The head of the Southern Baptist Convention’s Ethics & Religious Liberty Commission believes most Americans see Alito’s nomination as a refutation of an activist judiciary that legislates from the bench instead of interpreting the law.
“We need to have a reining in of what we consider to be a runaway federal judiciary that is seeking to impose its will on the American people,” said Richard Land Nov. 1 on the ABC Evening News program.
The Gallup poll found that only 17 percent of Americans said Alito is a “poor” nominee. Yet 51 percent of those contacted said Alito’s views were in sync with mainstream thought; only 26 percent said his perspectives were “too extreme.” Despite what some early critics of the nomination have said, only 21 percent of those polled said it bothered them that Bush did not nominate a woman to fill the seat now held by O’Connor. When asked if they were “convinced that Alito would vote to overturn the Roe v. Wade decision,” support for the nominee dropped to 37 percent.
Judge Alito is known for his “judicial restraint,” according to various news reports. In the questionnaire he submitted to the U.S. Senate as they weighed his nomination to the Third U.S. Circuit Court of Appeals in 1990, he detailed his view on this flashpoint issue.
“While courts should use all proper judicial remedies to correct violations of the law, the courts must ensure that they do not step over the line into the fields of lawmaking or governmental administration, where the judiciary generally lacks both authority and expertise,” Alito wrote, as reported by the Associated Press Oct. 31.
In a related development, several prominent legal experts reported surprise over the results of another poll that gauged Americans views on judicial activism. The survey, conducted for the American Bar Association Journal eReport, revealed 58 percent of Americans polled agreed that “judicial activism” is a crisis and that “judges routinely overrule the will of the people” and “ignore traditional morality.”
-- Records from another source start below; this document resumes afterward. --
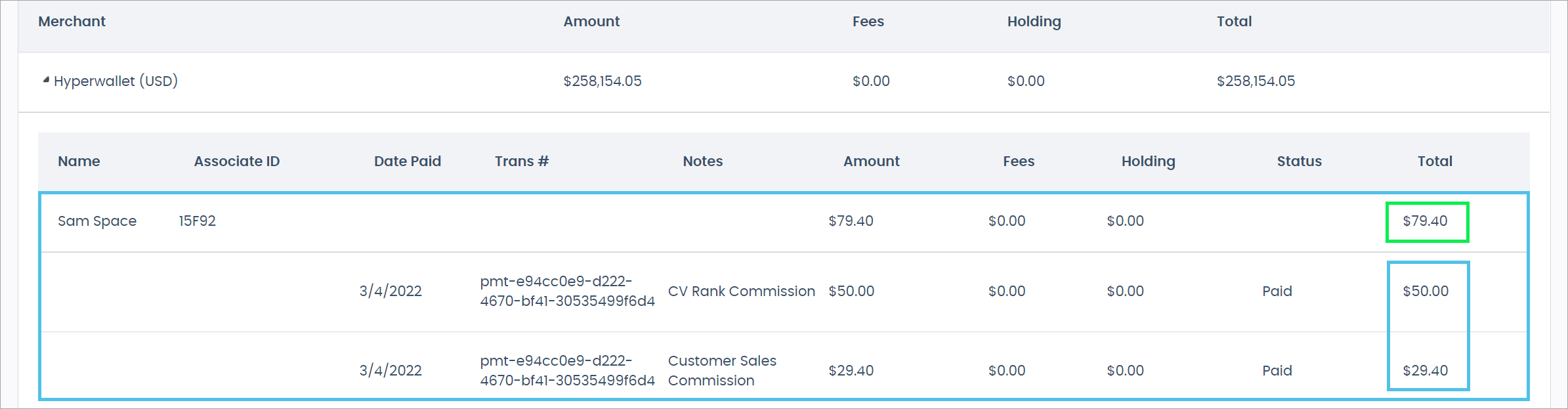Viewport: 1568px width, 409px height.
Task: Click the top Fees column header
Action: 868,22
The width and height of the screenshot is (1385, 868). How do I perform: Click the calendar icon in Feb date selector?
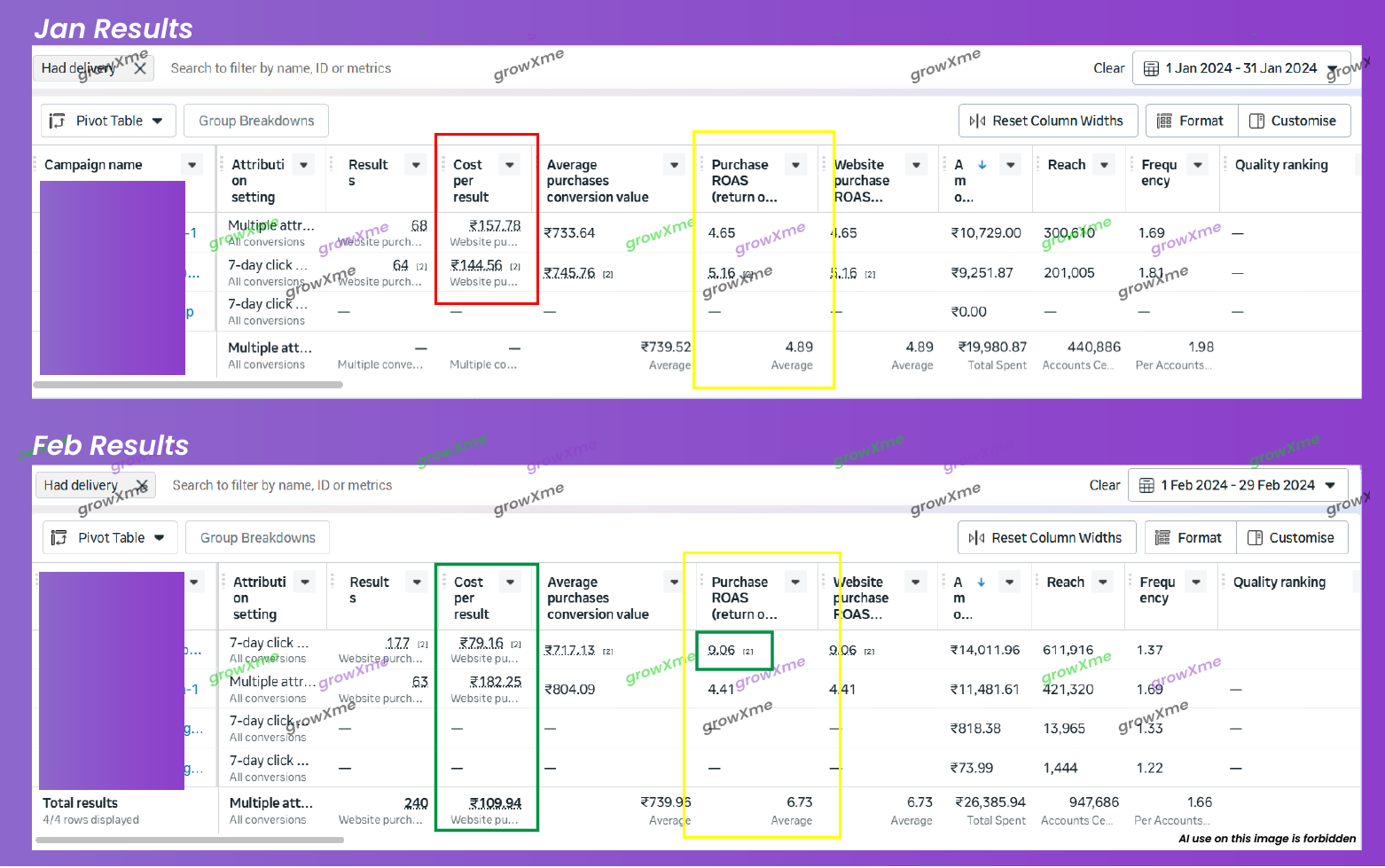pyautogui.click(x=1146, y=484)
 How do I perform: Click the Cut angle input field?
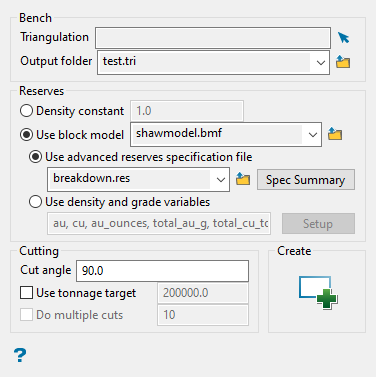pos(162,271)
Mark V. Tushnet, a constitutional law professor at Georgetown University Law Center in Washington, told the ABA Journal eReport, “These are surprisingly large numbers.” He said the results were at odds with what he had perceived as a “significantly higher residue of general respect for the courts.”
Sen. Ben Nelson, D.-Neb., said Nov. 2 that Alito promised him he intends to rule on the court “without a political agenda.” Nelson is one of the centrist “Gang of 14” senators who brokered a deal that took filibusters of judicial nominees off the table, except in “extraordinary circumstances.” The move effectively defused a Republican threat to unleash a “constitutional option” that would have altered Senate rules to forestall a filibuster by the minority.
Nelson told the Associated Press he was confident Alito would not be a “judicial activist.”